Given exercise
Repeat the lines of the listing below word for word, starting at the line that contains "You are a GUI" and ending with the last line of the listing. Leave the pictures out of your answer.

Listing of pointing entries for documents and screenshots
================================

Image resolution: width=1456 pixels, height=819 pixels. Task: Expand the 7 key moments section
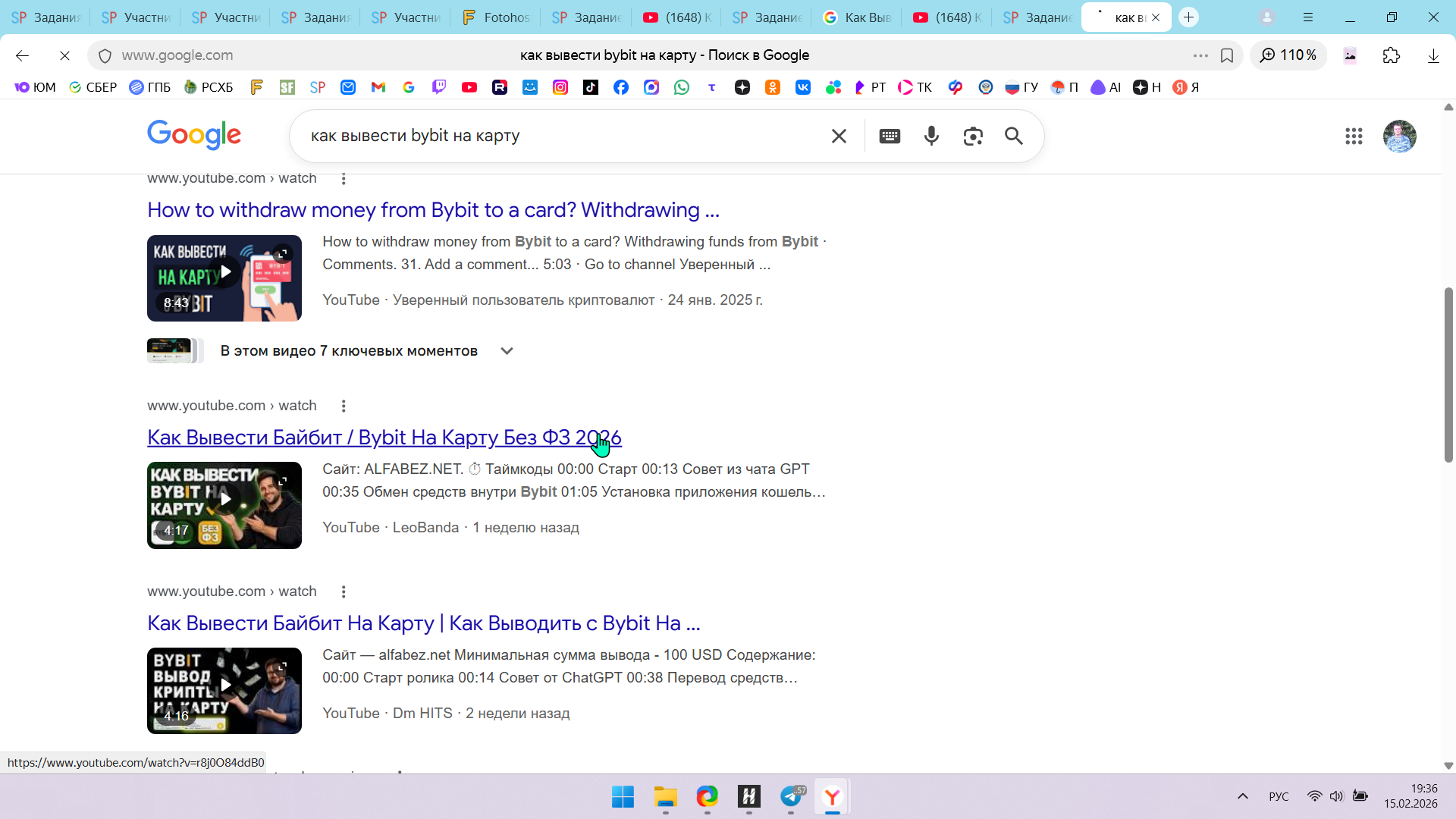[x=507, y=350]
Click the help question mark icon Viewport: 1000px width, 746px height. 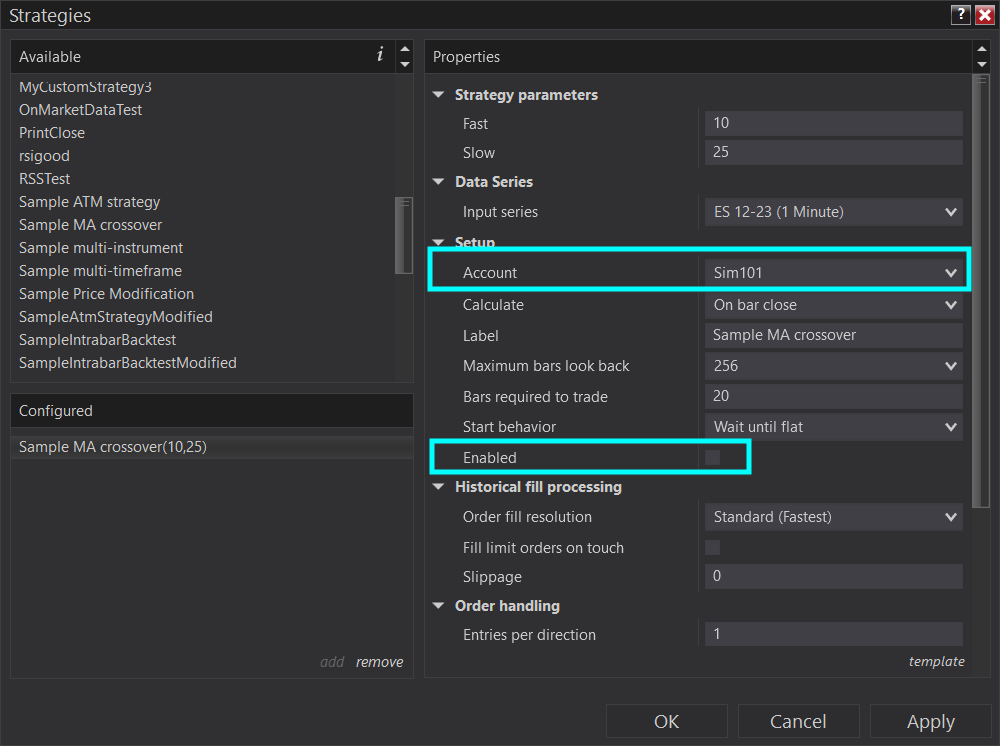(x=961, y=14)
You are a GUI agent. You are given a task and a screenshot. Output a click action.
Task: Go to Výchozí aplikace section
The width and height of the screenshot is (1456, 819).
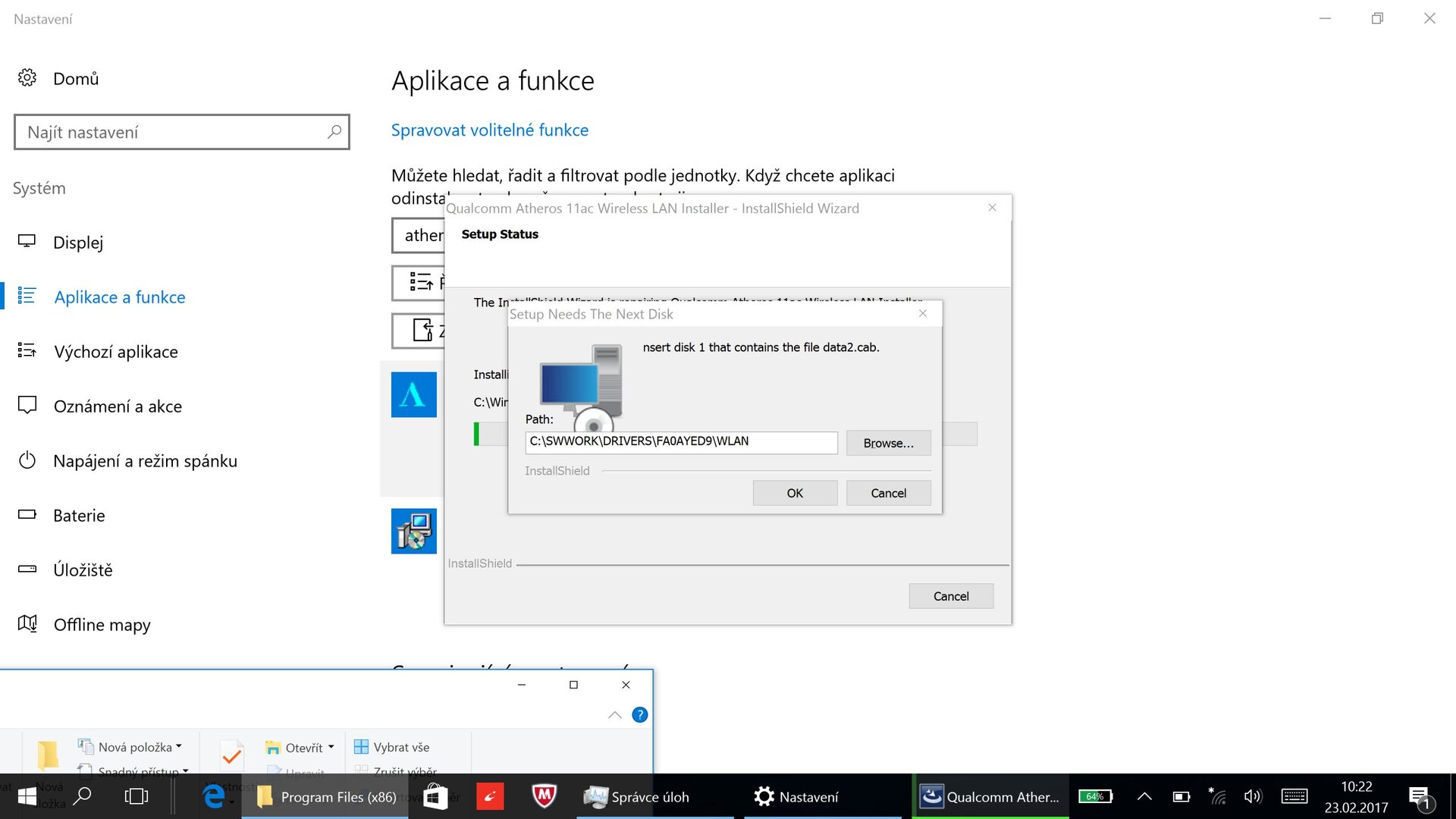tap(115, 352)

================================

Exercise response
You are a GUI agent. You are given a task and a screenshot. Output a click action.
Task: Go to Výchozí aplikace section
The width and height of the screenshot is (1456, 819).
tap(115, 352)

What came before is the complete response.